ColBERT: Contextualized Late Interaction over BERT (SIGIR'20)

Related tags

Deep LearningColBERT
Overview

Update: if you're looking for ColBERTv2 code, you can find it alongside a new simpler API, in the branch new_api.

ColBERT

ColBERT is a fast and accurate retrieval model, enabling scalable BERT-based search over large text collections in tens of milliseconds.

Figure 1: ColBERT's late interaction, efficiently scoring the fine-grained similarity between a queries and a passage.

As Figure 1 illustrates, ColBERT relies on fine-grained contextual late interaction: it encodes each passage into a matrix of token-level embeddings (shown above in blue). Then at search time, it embeds every query into another matrix (shown in green) and efficiently finds passages that contextually match the query using scalable vector-similarity (MaxSim) operators.

These rich interactions allow ColBERT to surpass the quality of single-vector representation models, while scaling efficiently to large corpora. You can read more in our papers:


Installation

ColBERT (currently: v0.2.0) requires Python 3.7+ and Pytorch 1.6+ and uses the HuggingFace Transformers library.

We strongly recommend creating a conda environment using:

conda env create -f conda_env.yml
conda activate colbert-v0.2

If you face any problems, please open a new issue and we'll help you promptly!

Overview

Using ColBERT on a dataset typically involves the following steps.

Step 0: Preprocess your collection. At its simplest, ColBERT works with tab-separated (TSV) files: a file (e.g., collection.tsv) will contain all passages and another (e.g., queries.tsv) will contain a set of queries for searching the collection.

Step 1: Train a ColBERT model. You can train your own ColBERT model and validate performance on a suitable development set.

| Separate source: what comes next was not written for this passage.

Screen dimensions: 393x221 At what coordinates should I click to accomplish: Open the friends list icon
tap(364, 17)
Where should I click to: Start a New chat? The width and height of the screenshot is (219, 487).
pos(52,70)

Step 2: Index your collection. Once you're happy with your ColBERT model, you need to index your collection to permit fast retrieval. This step encodes all passages into matrices, stores them on disk, and builds data structures for efficient search.

Step 3: Search the collection with your queries. Given your model and index, you can issue queries over the collection to retrieve the top-k passages for each query.

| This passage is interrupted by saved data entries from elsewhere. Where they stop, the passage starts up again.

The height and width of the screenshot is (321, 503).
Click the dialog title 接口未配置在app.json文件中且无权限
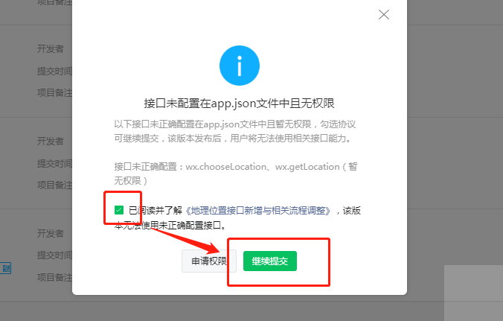tap(239, 104)
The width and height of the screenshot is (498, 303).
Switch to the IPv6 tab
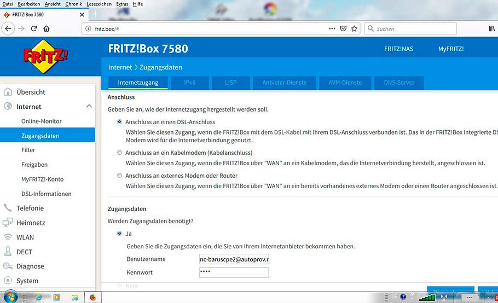(189, 83)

Below, we illustrate these steps via an example run on the MS MARCO Passage Ranking task.

Data

This repository works directly with a simple tab-separated file format to store queries, passages, and top-k ranked lists.

  • Queries: each line is qid \t query text.
  • Collection: each line is pid \t passage text.
  • Top-k Ranking: each line is qid \t pid \t rank.

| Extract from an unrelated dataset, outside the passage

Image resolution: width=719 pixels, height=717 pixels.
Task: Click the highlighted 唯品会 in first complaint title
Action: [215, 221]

This works directly with the data format of the MS MARCO Passage Ranking dataset. You will need the training triples (triples.train.small.tar.gz), the official top-1000 ranked lists for the dev set queries (top1000.dev), and the dev set relevant passages (qrels.dev.small.tsv). For indexing the full collection, you will also need the list of passages (collection.tar.gz).

Training

Training requires a list of <query, positive passage, negative passage> tab-separated triples.

You can supply full-text triples, where each line is query text \t positive passage text \t negative passage text. Alternatively, you can supply the query and passage IDs as a JSONL file [qid, pid+, pid-] per line, in which case you should specify --collection path/to/collection.tsv and --queries path/to/queries.train.tsv.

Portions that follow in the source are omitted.